(Saved data entries)
· · · · ·
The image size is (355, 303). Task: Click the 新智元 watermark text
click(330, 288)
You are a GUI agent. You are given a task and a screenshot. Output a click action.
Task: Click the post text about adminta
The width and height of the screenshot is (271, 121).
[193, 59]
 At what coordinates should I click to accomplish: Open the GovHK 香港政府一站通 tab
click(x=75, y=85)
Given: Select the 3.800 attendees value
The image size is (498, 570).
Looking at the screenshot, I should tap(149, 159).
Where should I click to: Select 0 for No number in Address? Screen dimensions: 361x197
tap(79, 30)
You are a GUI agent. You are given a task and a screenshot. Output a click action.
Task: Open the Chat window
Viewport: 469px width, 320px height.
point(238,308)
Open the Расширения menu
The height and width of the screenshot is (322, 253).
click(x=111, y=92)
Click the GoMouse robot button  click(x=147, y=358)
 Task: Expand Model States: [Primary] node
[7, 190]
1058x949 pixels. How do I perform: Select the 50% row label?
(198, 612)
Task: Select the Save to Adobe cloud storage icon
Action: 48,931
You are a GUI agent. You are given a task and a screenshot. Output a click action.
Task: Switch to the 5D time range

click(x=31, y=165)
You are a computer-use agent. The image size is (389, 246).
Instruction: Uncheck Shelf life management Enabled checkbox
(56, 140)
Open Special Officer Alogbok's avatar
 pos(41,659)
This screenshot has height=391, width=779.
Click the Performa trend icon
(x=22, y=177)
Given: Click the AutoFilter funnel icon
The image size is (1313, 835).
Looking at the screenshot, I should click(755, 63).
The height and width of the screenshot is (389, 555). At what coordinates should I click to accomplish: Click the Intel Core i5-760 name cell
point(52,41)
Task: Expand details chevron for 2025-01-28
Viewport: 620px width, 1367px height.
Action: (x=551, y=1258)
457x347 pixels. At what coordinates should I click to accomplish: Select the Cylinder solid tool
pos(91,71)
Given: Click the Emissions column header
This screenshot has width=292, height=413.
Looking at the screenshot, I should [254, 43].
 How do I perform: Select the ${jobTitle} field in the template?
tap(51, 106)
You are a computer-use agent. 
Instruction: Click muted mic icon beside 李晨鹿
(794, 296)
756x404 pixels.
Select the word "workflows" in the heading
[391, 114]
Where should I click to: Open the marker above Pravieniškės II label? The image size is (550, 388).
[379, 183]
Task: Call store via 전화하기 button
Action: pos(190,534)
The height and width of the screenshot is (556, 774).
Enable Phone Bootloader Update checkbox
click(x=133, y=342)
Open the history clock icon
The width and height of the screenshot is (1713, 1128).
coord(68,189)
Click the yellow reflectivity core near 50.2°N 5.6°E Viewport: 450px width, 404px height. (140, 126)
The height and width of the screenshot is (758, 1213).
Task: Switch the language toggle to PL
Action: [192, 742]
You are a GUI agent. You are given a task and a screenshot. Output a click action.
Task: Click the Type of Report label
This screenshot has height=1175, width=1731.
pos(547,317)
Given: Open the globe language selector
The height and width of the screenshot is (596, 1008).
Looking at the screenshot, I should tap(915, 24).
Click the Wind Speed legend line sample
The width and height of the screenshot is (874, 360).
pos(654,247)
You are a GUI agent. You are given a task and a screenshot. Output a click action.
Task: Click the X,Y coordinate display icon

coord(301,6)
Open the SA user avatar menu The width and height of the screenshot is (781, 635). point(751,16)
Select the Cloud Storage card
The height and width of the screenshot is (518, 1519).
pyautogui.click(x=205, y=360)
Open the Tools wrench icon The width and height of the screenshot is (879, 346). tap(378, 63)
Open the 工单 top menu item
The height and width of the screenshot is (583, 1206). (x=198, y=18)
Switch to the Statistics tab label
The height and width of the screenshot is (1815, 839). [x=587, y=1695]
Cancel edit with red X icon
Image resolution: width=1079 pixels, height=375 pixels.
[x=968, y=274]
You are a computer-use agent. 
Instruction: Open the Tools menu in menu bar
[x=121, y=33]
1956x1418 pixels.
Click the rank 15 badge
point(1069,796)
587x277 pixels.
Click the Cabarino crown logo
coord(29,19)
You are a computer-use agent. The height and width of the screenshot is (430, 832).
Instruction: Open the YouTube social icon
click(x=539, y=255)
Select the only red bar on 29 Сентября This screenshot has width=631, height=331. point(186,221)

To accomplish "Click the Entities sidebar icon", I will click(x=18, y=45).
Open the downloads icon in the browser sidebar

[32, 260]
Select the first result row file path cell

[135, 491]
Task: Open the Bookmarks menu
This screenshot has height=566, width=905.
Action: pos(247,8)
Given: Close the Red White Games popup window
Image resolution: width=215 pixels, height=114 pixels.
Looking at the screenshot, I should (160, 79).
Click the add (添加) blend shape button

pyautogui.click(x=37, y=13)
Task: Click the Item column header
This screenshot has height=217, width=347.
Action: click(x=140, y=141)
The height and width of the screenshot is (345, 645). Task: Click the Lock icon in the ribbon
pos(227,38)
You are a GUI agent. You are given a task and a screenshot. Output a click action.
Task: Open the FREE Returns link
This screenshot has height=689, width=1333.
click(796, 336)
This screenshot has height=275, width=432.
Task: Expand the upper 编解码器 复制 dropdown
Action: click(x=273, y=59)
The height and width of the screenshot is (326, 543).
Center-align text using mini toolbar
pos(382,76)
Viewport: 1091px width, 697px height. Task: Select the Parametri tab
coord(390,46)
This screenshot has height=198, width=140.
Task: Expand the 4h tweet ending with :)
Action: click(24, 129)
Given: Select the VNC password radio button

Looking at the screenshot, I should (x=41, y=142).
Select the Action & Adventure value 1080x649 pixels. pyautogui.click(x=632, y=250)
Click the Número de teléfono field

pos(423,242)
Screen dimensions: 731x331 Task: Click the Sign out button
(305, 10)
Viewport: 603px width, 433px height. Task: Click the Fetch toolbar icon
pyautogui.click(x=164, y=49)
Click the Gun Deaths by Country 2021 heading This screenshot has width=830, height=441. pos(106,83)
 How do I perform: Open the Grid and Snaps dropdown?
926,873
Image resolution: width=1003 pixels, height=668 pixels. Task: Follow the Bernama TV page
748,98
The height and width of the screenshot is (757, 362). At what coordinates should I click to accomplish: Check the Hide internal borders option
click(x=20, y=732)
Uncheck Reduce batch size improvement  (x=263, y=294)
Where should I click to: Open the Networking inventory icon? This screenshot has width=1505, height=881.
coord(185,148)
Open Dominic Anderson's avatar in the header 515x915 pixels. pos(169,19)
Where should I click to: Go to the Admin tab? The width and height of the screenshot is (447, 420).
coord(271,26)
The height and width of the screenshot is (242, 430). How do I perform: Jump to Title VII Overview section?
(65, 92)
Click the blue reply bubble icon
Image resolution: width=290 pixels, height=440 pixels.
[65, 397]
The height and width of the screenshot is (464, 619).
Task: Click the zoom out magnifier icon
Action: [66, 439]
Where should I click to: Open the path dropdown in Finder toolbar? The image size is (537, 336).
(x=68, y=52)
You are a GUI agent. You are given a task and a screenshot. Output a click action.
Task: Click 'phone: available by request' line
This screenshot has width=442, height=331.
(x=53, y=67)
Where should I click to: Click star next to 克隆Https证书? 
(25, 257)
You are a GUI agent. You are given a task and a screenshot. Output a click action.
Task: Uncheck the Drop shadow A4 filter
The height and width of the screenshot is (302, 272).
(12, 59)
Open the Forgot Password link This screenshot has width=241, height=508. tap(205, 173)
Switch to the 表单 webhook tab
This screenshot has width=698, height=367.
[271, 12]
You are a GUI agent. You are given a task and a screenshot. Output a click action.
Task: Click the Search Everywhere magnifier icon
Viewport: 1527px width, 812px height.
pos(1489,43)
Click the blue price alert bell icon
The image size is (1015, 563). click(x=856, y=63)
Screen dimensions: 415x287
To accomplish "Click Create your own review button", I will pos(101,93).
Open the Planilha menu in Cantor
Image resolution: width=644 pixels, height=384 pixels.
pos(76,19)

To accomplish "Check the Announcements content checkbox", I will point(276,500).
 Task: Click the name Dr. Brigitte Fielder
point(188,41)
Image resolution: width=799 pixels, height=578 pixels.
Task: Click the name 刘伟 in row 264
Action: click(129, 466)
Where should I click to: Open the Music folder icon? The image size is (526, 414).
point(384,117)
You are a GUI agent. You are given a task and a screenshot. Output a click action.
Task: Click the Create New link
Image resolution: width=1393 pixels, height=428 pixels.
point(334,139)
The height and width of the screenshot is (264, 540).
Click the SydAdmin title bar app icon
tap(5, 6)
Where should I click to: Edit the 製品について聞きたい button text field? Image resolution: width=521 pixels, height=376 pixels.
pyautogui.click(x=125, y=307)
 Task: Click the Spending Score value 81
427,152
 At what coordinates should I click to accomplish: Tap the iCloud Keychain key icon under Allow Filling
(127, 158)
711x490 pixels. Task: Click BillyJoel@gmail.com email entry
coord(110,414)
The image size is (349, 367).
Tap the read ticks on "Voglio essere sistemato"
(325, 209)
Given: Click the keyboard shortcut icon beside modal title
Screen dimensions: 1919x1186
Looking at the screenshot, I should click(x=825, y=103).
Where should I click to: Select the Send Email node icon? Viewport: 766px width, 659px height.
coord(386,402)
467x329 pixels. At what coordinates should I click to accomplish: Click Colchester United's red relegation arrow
· · · · ·
#### Prompt
Return, word for word, the lines of the data above from the line with "Viewport: 620px width, 1367px height." through the line with "Given: Click the Emissions column header", inclusive.

#### Result
Viewport: 620px width, 1367px height.
Action: (x=551, y=1258)
457x347 pixels. At what coordinates should I click to accomplish: Select the Cylinder solid tool
pos(91,71)
Given: Click the Emissions column header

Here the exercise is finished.